Susan shut the door of Ella's room, and took a deep chair by a window. It was perhaps the only place in the house in which no one would think of looking for her, and she still felt the need of being alone.
She sat back in the chair, and folded her arms across her chest, and fell to deep thinking. She had let Ella leave her under a misunderstanding, not because she did not know how to disabuse Ella's mind of the idea that she would marry Kenneth, and not because she was afraid of the result of such a statement, but because, in her own mind, she could not be sure that Kenneth Saunders, with his millions, was not her best means of escape from a step even more serious in the eyes of the world than this marriage would have been.
If she would be pitied by a few people for marrying Kenneth, she would be envied by a thousand. The law, the church, the society in which they moved could do nothing but approve. On the other hand, if she went away with Stephen Bocqueraz, all the world would rise up to blame her and to denounce her. A third course would be to return to her aunt's house,—with no money, no work, no prospects of either, and to wait, years perhaps—-
No, no, she couldn't wait. Rebellion rose in her heart at the mere thought. "I love him!" said Susan to herself, thrilled through and through by the mere words. What would life be without him now— without the tall and splendid figure, the big, clever hands, the rich and well-trained voice, without his poetry, his glowing ideals, his intimate knowledge of that great world in whose existence she had always had a vague and wistful belief?
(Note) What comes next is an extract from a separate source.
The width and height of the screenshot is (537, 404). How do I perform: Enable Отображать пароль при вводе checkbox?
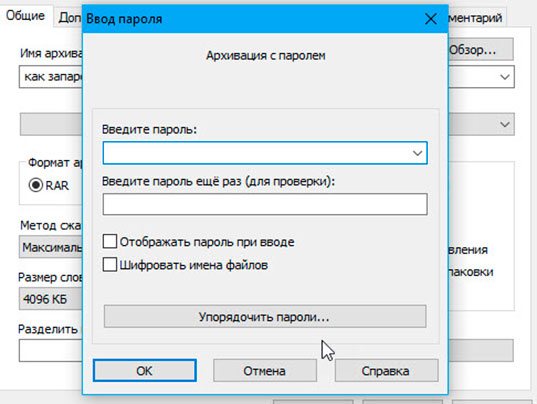click(x=110, y=241)
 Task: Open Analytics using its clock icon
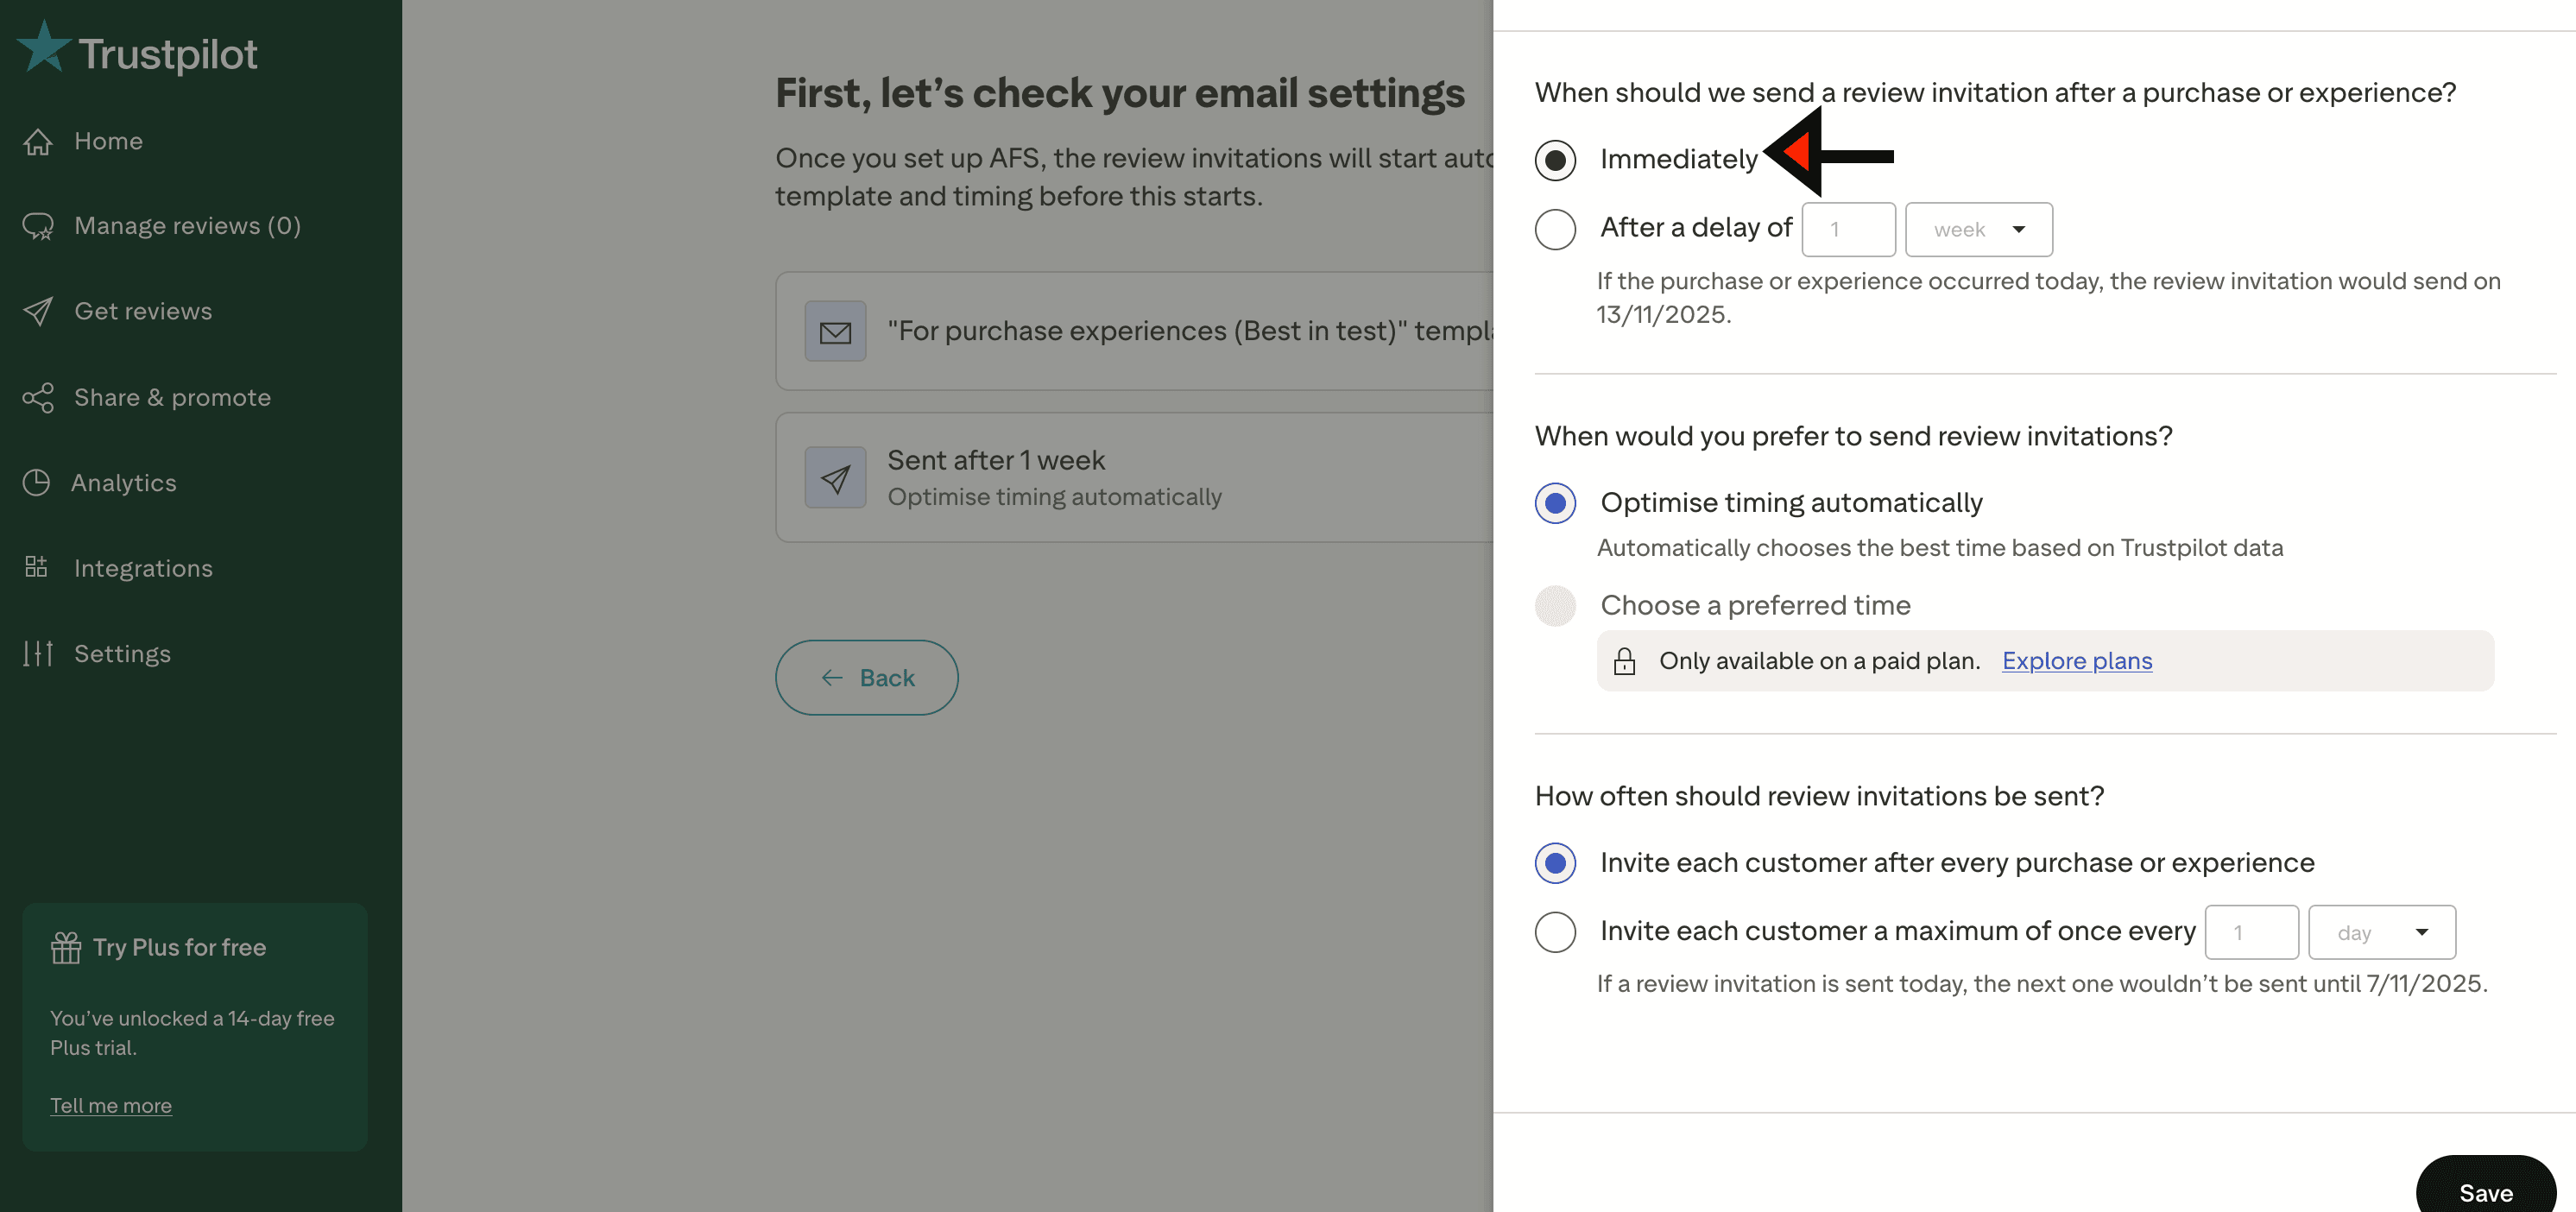tap(38, 482)
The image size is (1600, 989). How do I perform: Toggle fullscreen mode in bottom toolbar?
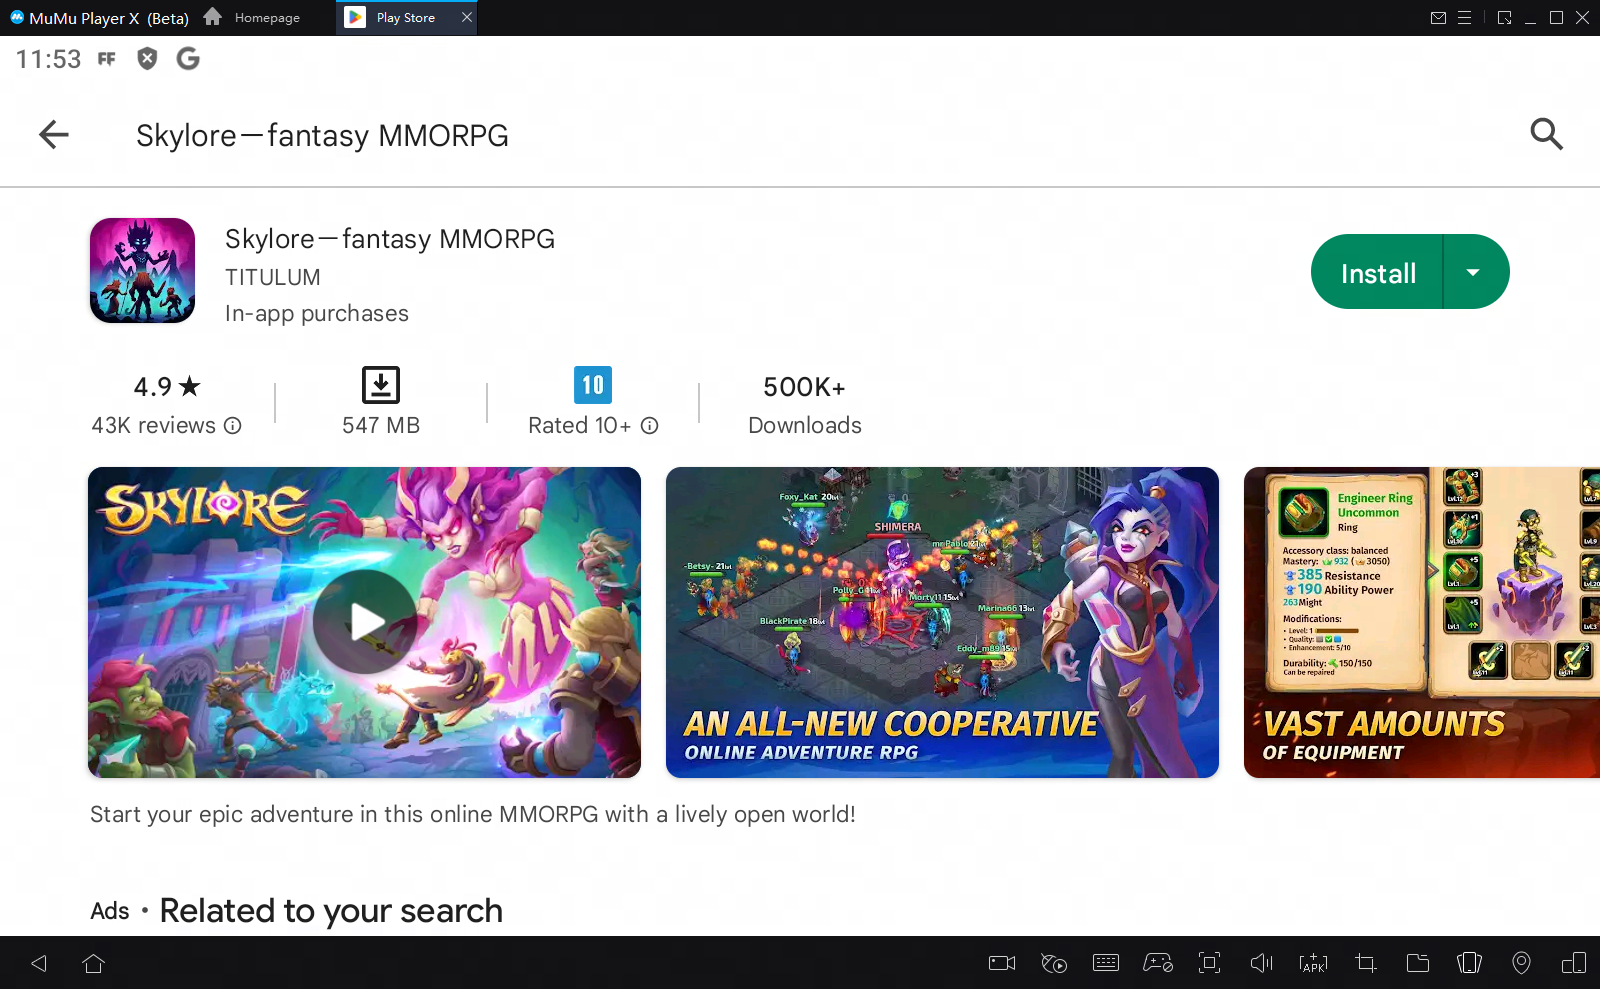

And how he wanted her—-! Susan could feel the nearness of his eagerness, without sharing it.
She herself belonged to that very large class of women for whom passion is only a rather-to-be-avoided word. She was loving, and generous where she loved, but far too ignorant of essential facts regarding herself, and the world about her, to either protect herself from being misunderstood, or to give even her thoughts free range, had she desired to do so. What knowledge she had had come to her,—in Heaven alone knows what distorted shape!—from some hazily remembered passage in a play, from some joke whose meaning had at first entirely escaped her, or from some novel, forbidden by Auntie as "not nice," but read nevertheless, and construed into a hundred vague horrors by the mystified little brain.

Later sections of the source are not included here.